Recorded information below:
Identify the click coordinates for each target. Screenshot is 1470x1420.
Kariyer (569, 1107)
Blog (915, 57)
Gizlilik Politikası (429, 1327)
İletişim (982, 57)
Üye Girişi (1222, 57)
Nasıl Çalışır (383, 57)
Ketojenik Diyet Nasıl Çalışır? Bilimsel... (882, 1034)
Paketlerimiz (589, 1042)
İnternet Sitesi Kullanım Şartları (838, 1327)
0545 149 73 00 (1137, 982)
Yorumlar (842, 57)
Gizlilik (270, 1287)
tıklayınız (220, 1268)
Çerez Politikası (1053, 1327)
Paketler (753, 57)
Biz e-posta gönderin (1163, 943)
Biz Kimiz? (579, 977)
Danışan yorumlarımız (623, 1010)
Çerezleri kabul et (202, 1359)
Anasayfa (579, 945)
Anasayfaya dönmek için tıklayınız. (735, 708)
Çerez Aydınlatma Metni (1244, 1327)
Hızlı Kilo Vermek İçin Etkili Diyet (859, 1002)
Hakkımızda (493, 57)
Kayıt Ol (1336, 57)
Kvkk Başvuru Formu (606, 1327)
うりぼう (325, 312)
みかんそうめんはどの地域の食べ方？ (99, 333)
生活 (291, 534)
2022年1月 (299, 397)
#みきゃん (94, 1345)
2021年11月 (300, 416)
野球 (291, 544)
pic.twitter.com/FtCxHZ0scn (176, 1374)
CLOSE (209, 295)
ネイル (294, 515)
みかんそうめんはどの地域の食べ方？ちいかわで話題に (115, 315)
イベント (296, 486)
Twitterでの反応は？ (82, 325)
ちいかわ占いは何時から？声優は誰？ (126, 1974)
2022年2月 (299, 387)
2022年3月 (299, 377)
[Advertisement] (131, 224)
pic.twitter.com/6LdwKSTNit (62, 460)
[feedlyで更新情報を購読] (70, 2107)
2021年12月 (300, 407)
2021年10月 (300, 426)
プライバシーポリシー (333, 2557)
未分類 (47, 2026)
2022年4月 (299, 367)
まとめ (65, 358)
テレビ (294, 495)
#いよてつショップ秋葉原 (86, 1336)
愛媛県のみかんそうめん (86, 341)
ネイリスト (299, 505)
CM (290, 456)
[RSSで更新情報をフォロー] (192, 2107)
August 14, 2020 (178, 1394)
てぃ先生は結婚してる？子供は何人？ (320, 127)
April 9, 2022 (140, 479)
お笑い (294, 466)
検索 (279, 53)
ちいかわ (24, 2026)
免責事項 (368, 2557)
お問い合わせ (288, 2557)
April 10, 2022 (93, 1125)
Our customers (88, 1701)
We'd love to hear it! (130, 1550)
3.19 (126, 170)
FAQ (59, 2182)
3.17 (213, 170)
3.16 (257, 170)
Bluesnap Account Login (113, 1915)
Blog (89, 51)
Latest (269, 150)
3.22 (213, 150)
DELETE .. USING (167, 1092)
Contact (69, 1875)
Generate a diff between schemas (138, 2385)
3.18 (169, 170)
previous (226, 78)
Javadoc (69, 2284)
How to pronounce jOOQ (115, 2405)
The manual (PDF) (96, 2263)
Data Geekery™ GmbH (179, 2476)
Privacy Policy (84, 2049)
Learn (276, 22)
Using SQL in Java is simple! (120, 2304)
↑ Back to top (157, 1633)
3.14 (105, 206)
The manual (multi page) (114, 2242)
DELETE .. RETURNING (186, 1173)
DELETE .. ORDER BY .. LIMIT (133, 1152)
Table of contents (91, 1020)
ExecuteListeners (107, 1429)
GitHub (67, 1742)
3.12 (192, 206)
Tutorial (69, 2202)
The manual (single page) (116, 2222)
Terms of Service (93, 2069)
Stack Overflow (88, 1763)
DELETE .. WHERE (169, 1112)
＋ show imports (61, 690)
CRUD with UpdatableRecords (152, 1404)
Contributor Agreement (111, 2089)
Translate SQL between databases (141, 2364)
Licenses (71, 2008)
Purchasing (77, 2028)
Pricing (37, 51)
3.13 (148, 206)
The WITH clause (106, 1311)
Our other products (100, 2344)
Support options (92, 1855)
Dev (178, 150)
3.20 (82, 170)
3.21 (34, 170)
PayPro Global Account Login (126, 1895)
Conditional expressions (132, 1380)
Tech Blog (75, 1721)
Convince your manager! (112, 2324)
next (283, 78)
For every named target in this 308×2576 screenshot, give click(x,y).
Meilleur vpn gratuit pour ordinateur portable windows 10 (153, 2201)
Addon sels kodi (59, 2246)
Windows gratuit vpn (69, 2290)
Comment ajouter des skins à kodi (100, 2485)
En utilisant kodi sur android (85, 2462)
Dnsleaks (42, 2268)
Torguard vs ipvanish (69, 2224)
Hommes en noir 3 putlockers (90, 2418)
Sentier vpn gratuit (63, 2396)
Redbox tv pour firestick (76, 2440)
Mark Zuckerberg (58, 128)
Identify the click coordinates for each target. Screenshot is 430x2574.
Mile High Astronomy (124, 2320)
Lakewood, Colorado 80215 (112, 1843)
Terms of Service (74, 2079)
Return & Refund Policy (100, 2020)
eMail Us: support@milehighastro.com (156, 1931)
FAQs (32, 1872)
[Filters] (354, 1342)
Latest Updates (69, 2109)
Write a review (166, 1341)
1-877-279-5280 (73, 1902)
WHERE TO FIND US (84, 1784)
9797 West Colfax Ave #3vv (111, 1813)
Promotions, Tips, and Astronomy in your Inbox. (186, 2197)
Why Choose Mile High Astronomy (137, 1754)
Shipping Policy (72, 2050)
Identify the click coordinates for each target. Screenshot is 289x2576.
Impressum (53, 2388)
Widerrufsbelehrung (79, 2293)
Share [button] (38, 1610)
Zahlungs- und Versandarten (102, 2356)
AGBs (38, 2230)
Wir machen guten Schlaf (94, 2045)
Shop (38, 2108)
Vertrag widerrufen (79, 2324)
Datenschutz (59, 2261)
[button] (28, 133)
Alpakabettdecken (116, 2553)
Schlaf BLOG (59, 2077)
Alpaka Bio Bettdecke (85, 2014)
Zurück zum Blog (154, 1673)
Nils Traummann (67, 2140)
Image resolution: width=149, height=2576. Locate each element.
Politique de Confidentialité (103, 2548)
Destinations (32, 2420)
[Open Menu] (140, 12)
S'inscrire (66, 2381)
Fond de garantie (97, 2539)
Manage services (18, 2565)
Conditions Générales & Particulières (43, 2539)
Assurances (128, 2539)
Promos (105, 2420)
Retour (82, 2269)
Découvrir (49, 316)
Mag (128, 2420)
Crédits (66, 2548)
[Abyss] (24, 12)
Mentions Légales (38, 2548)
End of Recorded information.
> **Your instructions**
Find the lines in the entries above where "Nasıl" occurs, and copy each of them.

> **Response**
Nasıl Çalışır (383, 57)
Ketojenik Diyet Nasıl Çalışır? Bilimsel... (882, 1034)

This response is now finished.